*Texto extraído*:

Homilía XXXII Domingo del Tiempo Ordinario


Ciclo C
2 Ma 7, 1-2.9-14 / Sal 16 / 2-Te 2, 16-3,5 / Lc 20, 27-38

«Al despertar me saciaré de tu semblante, Señor.»

Dentro de dos semanas concluiremos el tiempo litúrgico del tiempo ordinario. La Liturgia nos ha llevado de la mano, con el evangelio de san Lucas, tras los pasos de Jesús. Y al concluir este ciclo de la liturgia, seguimos el esquema de los tres evangelistas sinópticos, que ya al final de la vida pública de Jesús, nos ofrecen una serie de controversias entre las que figura ésta en la que Jesús se enfrenta con los saduceos.
En efecto, hoy el tema de la liturgia de la palabra, se relaciona con el tema de las realidades últimas. En la teología lo llamamos la “escatología”. No está nada mal que al acercarse el fin del año litúrgico, la misma palabra divina nos invite a reflexionar sobre el fin de nuestra vida.
Las palabras del salmo responsorial de hoy (Salmo 16) nos sirven de entrada para nuestra reflexión. ¿Quién sino Jesús pudo pronunciar con toda verdad estas palabras del salmo? Él, que en su pasión encarna realmente al “inocente injustamente acusado"; Él, mejor que nadie al “despertar”, en la mañana de Pascua, realmente se sacia eternamente del  rostro del Padre. Ahora bien, lejos de pedir la muerte de sus enemigos, como el salmista, oró por ellos diciendo: "Padre, perdónalos porque no saben lo que hacen". En el fondo, este salmo nos invita a considerar la realidad de la resurrección futura desde Cristo.

Filas de localización de texto y elementos:
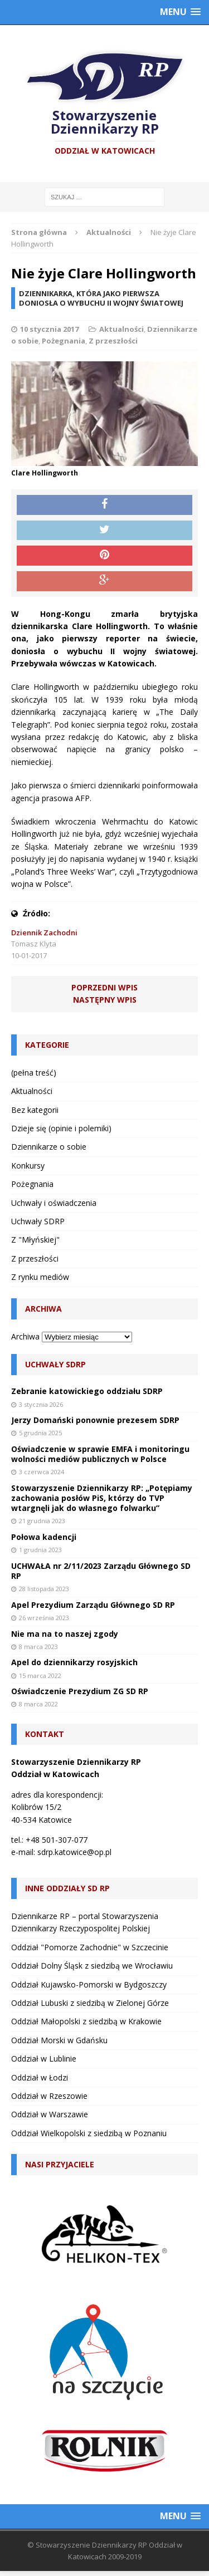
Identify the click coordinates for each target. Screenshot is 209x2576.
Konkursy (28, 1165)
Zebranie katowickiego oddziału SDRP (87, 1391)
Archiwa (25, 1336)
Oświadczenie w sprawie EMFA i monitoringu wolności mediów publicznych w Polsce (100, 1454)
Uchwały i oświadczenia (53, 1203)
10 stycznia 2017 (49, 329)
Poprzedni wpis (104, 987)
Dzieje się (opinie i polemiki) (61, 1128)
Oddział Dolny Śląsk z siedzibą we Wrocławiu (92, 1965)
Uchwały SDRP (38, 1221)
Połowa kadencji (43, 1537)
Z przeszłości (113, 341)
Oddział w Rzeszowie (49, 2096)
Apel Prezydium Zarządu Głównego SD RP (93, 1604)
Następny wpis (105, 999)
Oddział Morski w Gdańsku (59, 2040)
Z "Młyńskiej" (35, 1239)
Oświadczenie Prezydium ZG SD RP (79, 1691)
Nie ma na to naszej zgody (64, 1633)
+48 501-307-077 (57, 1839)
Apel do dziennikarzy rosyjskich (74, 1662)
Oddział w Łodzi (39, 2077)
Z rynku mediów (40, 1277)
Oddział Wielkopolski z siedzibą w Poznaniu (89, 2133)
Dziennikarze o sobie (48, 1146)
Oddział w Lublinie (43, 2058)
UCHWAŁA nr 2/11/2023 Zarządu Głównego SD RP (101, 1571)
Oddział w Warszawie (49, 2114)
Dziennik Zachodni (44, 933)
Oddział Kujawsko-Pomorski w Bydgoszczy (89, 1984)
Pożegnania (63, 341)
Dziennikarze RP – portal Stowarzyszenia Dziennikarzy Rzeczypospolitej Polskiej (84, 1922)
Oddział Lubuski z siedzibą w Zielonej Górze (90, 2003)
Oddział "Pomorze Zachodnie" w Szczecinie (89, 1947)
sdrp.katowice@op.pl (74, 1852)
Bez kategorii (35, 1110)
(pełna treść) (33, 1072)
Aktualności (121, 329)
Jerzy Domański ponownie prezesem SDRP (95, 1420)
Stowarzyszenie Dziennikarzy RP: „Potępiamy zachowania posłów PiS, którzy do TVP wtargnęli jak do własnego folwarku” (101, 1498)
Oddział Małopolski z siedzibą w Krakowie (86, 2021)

*Qué hacer*:
a - ¿Puedes resumir la homilía en dos oraciones?
b - ¿Puedes repetir sin cambios las filas de los datos, comenzando por la que contiene "Dziennik Zachodni (44, 933)" y terminando en la última fila de los datos, ambas incluidas?

*Resultados*:
a - La homilía señala que, al acercarse el fin del año litúrgico, la liturgia de la palabra trata las realidades últimas e invita a reflexionar sobre el fin de nuestra vida, con la controversia entre Jesús y los saduceos. Toma como entrada el Salmo 16, cuyas palabras Jesús pronunció con toda verdad al saciarse del rostro del Padre en la mañana de Pascua, y concluye que el salmo invita a considerar la resurrección futura desde Cristo.

b -
Dziennik Zachodni (44, 933)
Oddział Kujawsko-Pomorski w Bydgoszczy (89, 1984)
Pożegnania (63, 341)
Dziennikarze RP – portal Stowarzyszenia Dziennikarzy Rzeczypospolitej Polskiej (84, 1922)
Oddział Lubuski z siedzibą w Zielonej Górze (90, 2003)
Oddział "Pomorze Zachodnie" w Szczecinie (89, 1947)
sdrp.katowice@op.pl (74, 1852)
Bez kategorii (35, 1110)
(pełna treść) (33, 1072)
Aktualności (121, 329)
Jerzy Domański ponownie prezesem SDRP (95, 1420)
Stowarzyszenie Dziennikarzy RP: „Potępiamy zachowania posłów PiS, którzy do TVP wtargnęli jak do własnego folwarku” (101, 1498)
Oddział Małopolski z siedzibą w Krakowie (86, 2021)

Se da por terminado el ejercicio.